[Records contained in a dataset]
--
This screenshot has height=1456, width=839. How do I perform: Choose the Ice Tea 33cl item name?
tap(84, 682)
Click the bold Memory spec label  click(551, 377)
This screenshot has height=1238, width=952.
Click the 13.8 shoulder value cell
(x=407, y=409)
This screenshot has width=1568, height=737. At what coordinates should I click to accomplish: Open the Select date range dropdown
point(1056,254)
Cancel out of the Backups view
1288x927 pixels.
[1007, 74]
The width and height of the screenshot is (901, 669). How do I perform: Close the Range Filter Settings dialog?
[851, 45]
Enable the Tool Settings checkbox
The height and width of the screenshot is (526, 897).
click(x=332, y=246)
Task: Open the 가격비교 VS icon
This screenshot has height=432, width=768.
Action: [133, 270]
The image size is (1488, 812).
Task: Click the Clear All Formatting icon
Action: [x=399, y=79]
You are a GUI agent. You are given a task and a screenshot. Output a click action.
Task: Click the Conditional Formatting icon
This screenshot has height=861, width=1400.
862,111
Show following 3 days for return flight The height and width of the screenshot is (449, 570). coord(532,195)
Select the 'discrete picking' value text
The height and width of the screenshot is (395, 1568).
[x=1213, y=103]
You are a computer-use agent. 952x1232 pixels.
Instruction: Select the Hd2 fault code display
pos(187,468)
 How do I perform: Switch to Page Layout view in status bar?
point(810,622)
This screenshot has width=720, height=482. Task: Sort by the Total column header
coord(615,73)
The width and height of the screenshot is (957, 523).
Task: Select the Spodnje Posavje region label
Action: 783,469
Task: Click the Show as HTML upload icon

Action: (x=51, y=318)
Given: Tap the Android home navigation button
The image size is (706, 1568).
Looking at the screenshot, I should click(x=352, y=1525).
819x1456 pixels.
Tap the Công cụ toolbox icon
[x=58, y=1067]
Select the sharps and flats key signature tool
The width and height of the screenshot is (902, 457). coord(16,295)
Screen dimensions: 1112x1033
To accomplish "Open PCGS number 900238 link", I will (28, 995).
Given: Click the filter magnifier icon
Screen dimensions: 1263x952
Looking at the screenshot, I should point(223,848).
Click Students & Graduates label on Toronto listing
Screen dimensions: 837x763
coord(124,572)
--
Task brief =
Nothing but the lines from the one containing "This screenshot has width=720, height=482." through the last line of the data above should be given again, each exactly as it stands.

Finished task =
This screenshot has width=720, height=482. Task: Sort by the Total column header
coord(615,73)
The width and height of the screenshot is (957, 523).
Task: Select the Spodnje Posavje region label
Action: 783,469
Task: Click the Show as HTML upload icon

Action: (x=51, y=318)
Given: Tap the Android home navigation button
The image size is (706, 1568).
Looking at the screenshot, I should click(x=352, y=1525).
819x1456 pixels.
Tap the Công cụ toolbox icon
[x=58, y=1067]
Select the sharps and flats key signature tool
The width and height of the screenshot is (902, 457). coord(16,295)
Screen dimensions: 1112x1033
To accomplish "Open PCGS number 900238 link", I will (28, 995).
Given: Click the filter magnifier icon
Screen dimensions: 1263x952
Looking at the screenshot, I should point(223,848).
Click Students & Graduates label on Toronto listing
Screen dimensions: 837x763
coord(124,572)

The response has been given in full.